Todo el partido en Calcuta fue otra cosa. Diría que fue un punto de inflexión en mi carrera y le dio confianza a todo el equipo.
Han pasado muchas cosas antes, especialmente con el escándalo del arreglo de partidos. La gente perdió la fe. Para traerlos de vuelta a la tierra, esto sólo se puede hacer a través de partidos como este. Cuando estás deprimido, cuando luchas durante cuatro días y luego luchas para ganar, eso te restaura la fe.
A partir de ese momento sentí que habíamos demostrado que estábamos a la altura. Después de eso, no creo que volvamos a mirar atrás. Todos los que jugaron en este partido notaron que su confianza aumentó de 1 a 10.
Como equipo y como individuos, nos dimos cuenta de que podíamos vencer a cualquier equipo del mundo. Si pudimos ganar en esa situación, no nos faltó habilidad. Sólo teníamos que desarrollar el hábito de jugar y ganar juegos como este. Este partido nos dio esa creencia.
Australia era un equipo peligroso. Primero para evitar la secuela, luego para regresar y ganar; se convirtió en una historia que se convirtió en algo mucho más grande.
Cuando hoy hablamos con alguien que no vio este partido, suena casi increíble. Como si esto no pudiera ser real. Parece el guión de una película: en esta película todos desempeñamos nuestros papeles.
No creo haber jugado un mejor partido de prueba ni haber visto un mejor cricket de prueba desde entonces. Más tarde la gente debatió qué partidos eran mejores, pero de las pruebas y series que jugué, este fue el mejor.
Para vencer a un gran equipo, jugamos exactamente el tipo de cricket que necesitas para jugar. El partido se prolongaba ya en la quinta jornada. Se decidió en la última sesión, en los últimos 20 minutos.

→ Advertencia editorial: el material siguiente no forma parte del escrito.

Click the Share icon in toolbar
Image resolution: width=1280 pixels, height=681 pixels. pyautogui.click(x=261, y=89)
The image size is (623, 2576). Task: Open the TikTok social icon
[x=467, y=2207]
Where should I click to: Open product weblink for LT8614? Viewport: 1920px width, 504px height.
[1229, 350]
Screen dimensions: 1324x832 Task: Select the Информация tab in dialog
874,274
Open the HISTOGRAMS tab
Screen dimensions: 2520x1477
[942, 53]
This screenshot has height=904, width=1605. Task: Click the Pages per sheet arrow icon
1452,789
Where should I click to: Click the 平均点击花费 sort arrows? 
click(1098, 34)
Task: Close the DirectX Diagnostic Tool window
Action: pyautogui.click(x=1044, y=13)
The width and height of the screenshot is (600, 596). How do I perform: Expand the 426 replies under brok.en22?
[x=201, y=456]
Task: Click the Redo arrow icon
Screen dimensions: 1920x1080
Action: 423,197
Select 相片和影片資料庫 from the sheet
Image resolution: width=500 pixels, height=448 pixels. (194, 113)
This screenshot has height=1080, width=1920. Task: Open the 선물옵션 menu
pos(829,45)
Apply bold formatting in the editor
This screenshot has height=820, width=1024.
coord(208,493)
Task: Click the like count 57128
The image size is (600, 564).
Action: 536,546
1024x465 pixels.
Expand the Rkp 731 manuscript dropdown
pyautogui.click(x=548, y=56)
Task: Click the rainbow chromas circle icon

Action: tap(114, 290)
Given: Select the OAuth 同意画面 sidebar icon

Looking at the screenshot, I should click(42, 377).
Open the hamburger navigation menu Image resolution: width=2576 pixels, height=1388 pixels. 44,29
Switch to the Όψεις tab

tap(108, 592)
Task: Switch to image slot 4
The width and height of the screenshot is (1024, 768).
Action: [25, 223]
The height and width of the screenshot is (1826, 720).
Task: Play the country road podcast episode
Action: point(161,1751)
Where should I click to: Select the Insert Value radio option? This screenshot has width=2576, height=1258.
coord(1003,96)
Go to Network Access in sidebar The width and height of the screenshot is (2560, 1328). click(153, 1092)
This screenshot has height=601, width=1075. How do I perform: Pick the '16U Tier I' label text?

Esa tensión, esa emoción.
Recuerdo perfectamente mis despidos tras los hat-tricks.
Ricky Ponting quedó atrapado al frente. Se fue a por un tiro cruzado.
Adam Gilchrist también tenía BPN; lo pensamos un poco. Siempre estaba listo para barrer. La idea era lanzar un juego un poco más corto, por lo que tuvo que lanzar con el pie trasero.
Básicamente tenía dos tipos de entregas para él: muy completas y un poco más lentas. Si hubiera estado afuera, habría navegado hacia la mitad del portillo. Si hubiera estado en las almohadillas, lo habría movido en escuadra, hacia la pata cuadrada.
Entonces el plan era obligarlo a jugar con el pie trasero. El primer día no hubo muchos rebotes. Incluso el despido tardío de Mark Waugh tuvo un poco de rebote extra. El balón a Gilchrist tampoco rebotó mucho. Usamos el lado brillante para que se deslizara. Golpeó la almohadilla y fue expulsado del juego.
Y el balón para Shane Warne estaba lleno y directo a los muñones.
En aquellos días no existía el DRS. Incluso si estaba un poco fuera de lo normal, los jugadores simplemente lo eliminaron, sabiendo que no sería verificado. Entonces pensé: si lo tiro un poco hacia afuera mientras vuelo, tal vez simplemente lo empuje. Así que lo llenaré por completo, justo al lado de los baúles. No puede dejar esto atrás.
No fue una actuación ideal para lograr un hat-trick. Pero nada en la vida es perfecto.
Sin embargo, la atrapada que me dio mi hat-trick fue definitivamente perfecta. (SS) Ramesh realizó la mejor captura de su vida. No creo que haya tomado nunca uno mejor.
La gente me apreciaba mucho, pero Ramesh merece lo mismo. Si no hubiera hecho esa atrapada, el hat-trick no se habría producido.
El hat-trick no fue sólo mío. Pertenecía a todo el equipo.
Ese tipo de impulso continuó durante todo el partido y terminamos fuertes.
Ramesh no exigió ninguna recompensa. Simplemente me dijo: “Llévame a cenar”.